» **PROMPT**:
Continue the report on rising Covid-19 hospitalizations and deaths in the US from where it stops.
PROVIDED TEXT section start
Washington — Covid-19 hospitalisations in the US have increased by about 33% and deaths are up by about 40% from a week earlier, the head of the US Centers for Disease Control and Prevention (CDC) said on Wednesday.

CDC director Rochelle Walensky, speaking on a media call, said Covid-19 cases, driven by the fast spreading Omicron variant, are expected to peak in the coming weeks.

“The magnitude of this increase is largely related to the Omicron variant, which now represents about 90% of the Covid-19 cases in the country,” she said.

Hospitalisations have been on the rise since late December as Omicron surpassed the Delta variant as the dominant version of the coronavirus in the US, though experts say Omicron will likely prove less deadly than prior iterations.

The recent increase in Covid-19 deaths is probably a lagging effect of the Delta variant, which was surging before Omicron took hold in the US in December, Walensky said.

With Delta and other prior variants, deaths have lagged behind infection rates by a few weeks.

“We may see deaths from Omicron but I suspect that the deaths that we’re seeing now are still from Delta,” Walensky said, adding that it will take time to understand how Omicron affects coronavirus death totals.

She said guidance on mask-wearing was unlikely to change.

The US  reported 1.35-million new coronavirus infections on Monday, shattering the global record for daily cases in any one country. Last week, hospitalisations of Covid-19 patients were up by 45% and stood at more than 111,000, a figure not seen since January 2021.

“Omicron, with its extraordinary, unprecedented degree of efficiency of transmissibility, will ultimately find just about everybody,” Dr Anthony Fauci said on Tuesday. “Some, maybe a lot of them, will get infected but will very likely, with some exceptions, do reasonably well in the sense of not having hospitalisation and death.”
PROVIDED TEXT section end
RECORDS SUPPLIED section start
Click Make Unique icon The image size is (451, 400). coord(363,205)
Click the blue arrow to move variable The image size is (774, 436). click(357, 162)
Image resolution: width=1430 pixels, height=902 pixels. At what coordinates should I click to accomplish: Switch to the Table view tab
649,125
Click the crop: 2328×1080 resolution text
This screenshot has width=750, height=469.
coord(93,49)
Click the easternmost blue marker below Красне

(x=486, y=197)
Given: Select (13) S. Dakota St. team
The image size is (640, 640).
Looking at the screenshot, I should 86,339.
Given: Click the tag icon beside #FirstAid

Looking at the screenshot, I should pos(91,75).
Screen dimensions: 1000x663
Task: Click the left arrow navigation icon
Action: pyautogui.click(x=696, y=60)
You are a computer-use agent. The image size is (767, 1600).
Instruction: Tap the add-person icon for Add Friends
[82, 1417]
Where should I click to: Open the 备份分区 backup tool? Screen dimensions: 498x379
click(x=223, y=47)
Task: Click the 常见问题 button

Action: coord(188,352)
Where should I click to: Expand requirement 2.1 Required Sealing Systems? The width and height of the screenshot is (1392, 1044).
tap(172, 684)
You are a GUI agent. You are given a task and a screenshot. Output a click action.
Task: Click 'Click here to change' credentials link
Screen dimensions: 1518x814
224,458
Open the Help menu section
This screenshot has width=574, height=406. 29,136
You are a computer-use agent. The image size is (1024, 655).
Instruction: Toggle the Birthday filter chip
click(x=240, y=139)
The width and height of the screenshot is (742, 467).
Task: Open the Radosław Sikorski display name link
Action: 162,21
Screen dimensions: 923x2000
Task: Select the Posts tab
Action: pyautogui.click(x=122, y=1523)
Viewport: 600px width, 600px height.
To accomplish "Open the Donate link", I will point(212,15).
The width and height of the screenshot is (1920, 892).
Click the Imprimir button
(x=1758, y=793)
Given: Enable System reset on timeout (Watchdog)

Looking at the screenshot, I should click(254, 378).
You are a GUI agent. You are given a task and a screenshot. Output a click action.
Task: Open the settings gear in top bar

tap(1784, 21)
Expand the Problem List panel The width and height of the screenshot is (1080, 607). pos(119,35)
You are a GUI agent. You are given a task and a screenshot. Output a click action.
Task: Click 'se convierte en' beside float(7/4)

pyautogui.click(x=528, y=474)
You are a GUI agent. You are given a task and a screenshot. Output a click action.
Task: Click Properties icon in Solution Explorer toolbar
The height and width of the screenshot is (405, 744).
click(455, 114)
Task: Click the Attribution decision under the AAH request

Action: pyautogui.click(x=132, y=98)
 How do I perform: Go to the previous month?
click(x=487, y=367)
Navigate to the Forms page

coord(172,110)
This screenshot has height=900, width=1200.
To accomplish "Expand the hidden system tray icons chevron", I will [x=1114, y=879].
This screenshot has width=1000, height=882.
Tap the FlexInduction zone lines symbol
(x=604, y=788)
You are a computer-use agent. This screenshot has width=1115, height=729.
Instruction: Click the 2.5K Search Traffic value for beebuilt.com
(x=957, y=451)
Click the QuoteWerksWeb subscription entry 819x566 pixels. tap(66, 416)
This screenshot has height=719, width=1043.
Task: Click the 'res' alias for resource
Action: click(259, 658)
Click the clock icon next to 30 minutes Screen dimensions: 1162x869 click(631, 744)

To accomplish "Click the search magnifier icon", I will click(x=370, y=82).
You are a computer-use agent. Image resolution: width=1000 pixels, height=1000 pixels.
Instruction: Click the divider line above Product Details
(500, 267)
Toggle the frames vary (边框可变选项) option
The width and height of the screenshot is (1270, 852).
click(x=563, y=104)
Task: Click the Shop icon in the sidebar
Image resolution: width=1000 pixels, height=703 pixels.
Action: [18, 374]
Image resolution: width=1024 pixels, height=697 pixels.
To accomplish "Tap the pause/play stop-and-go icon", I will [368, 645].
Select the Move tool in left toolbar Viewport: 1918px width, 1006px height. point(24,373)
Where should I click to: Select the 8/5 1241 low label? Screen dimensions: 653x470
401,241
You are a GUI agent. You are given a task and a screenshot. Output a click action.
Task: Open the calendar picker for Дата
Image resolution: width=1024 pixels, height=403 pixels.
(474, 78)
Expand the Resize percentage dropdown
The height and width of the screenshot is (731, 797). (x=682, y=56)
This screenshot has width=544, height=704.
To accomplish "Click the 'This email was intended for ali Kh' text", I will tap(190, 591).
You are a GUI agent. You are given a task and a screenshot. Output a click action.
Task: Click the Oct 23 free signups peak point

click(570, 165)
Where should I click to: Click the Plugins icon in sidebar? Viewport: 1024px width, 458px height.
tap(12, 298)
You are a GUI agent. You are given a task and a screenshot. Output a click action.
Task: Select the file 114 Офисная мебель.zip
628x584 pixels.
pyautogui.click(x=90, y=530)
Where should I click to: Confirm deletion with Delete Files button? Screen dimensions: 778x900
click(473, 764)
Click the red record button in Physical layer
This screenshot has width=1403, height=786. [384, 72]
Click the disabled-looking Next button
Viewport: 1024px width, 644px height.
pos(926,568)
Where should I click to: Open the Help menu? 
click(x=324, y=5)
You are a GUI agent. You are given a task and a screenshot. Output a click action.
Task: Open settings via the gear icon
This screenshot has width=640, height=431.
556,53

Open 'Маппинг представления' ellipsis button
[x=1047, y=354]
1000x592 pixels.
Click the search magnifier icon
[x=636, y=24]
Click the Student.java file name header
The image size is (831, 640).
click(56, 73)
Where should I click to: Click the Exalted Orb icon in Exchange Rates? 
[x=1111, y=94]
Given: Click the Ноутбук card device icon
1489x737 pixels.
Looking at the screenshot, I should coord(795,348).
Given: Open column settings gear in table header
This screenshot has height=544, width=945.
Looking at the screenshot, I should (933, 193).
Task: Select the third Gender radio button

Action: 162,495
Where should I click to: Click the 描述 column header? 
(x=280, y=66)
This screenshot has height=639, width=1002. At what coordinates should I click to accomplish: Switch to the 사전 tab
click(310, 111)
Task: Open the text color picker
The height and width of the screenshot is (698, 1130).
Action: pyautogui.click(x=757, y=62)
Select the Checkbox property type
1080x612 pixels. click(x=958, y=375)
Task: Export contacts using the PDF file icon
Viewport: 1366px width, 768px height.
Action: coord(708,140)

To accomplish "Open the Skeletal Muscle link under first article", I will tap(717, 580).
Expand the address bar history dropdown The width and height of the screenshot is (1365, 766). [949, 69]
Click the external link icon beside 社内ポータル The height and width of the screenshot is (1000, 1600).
RECORDS SUPPLIED section end
» **SOLVED PROBLEM**:
Earlier on Wednesday, the Biden administration  announced a new set of measures to keep school classes open, including doubling Covid-19 testing capacity in schools with 10-million more tests.

The wave of infections has disrupted plans for students and teachers to return to school and for workers to go back to the office.   

Critics have accused President Joe Biden of not focusing enough on testing in the fight to control surging Omicron cases and hospitalisations, amid growing reports of acute shortages of test kits around the country.

Other steps announced on Wednesday include CDC and states working together to meet demand for additional tests for school districts. The first such deliveries will be made later in January, the administration said.

The administration said it had so far distributed $10bn in resources to states for testing at schools, funding that was included in the coronavirus legislation signed into law in 2021. The White House said those efforts had resulted in 96% of schools being able to open in-person classes this month, up from 46% of schools in January 2021.